- [Do this]:
Please copy out, unchanged, the lines of the material from the line with "The height and width of the screenshot is (432, 768)." through the end of the material, both of those lines included.

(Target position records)
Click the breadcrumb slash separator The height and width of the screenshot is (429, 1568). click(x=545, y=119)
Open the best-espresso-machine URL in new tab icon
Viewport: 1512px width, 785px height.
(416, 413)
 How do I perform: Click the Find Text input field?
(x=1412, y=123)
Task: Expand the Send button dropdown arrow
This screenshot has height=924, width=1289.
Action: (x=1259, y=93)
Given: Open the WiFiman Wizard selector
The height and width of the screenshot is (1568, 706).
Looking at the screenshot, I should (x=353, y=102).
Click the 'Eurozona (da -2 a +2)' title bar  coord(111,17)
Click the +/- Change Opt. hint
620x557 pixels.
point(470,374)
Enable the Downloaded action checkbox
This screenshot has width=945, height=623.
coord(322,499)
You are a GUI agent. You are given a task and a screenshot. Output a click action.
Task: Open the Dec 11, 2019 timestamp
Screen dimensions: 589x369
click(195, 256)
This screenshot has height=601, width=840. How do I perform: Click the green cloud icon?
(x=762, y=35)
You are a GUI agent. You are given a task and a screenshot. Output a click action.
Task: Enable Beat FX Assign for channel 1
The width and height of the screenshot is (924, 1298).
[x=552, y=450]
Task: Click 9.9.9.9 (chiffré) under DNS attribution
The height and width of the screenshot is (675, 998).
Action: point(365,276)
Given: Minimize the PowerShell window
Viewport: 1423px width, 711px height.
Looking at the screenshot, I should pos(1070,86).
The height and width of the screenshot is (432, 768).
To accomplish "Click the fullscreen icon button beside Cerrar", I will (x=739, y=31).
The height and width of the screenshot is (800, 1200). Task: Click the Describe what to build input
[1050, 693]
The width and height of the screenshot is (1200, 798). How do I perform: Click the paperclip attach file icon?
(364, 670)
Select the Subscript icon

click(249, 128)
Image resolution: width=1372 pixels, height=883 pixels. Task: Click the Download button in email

- [Written response]:
The height and width of the screenshot is (432, 768).
To accomplish "Click the fullscreen icon button beside Cerrar", I will (x=739, y=31).
The height and width of the screenshot is (800, 1200). Task: Click the Describe what to build input
[1050, 693]
The width and height of the screenshot is (1200, 798). How do I perform: Click the paperclip attach file icon?
(364, 670)
Select the Subscript icon

click(249, 128)
Image resolution: width=1372 pixels, height=883 pixels. Task: Click the Download button in email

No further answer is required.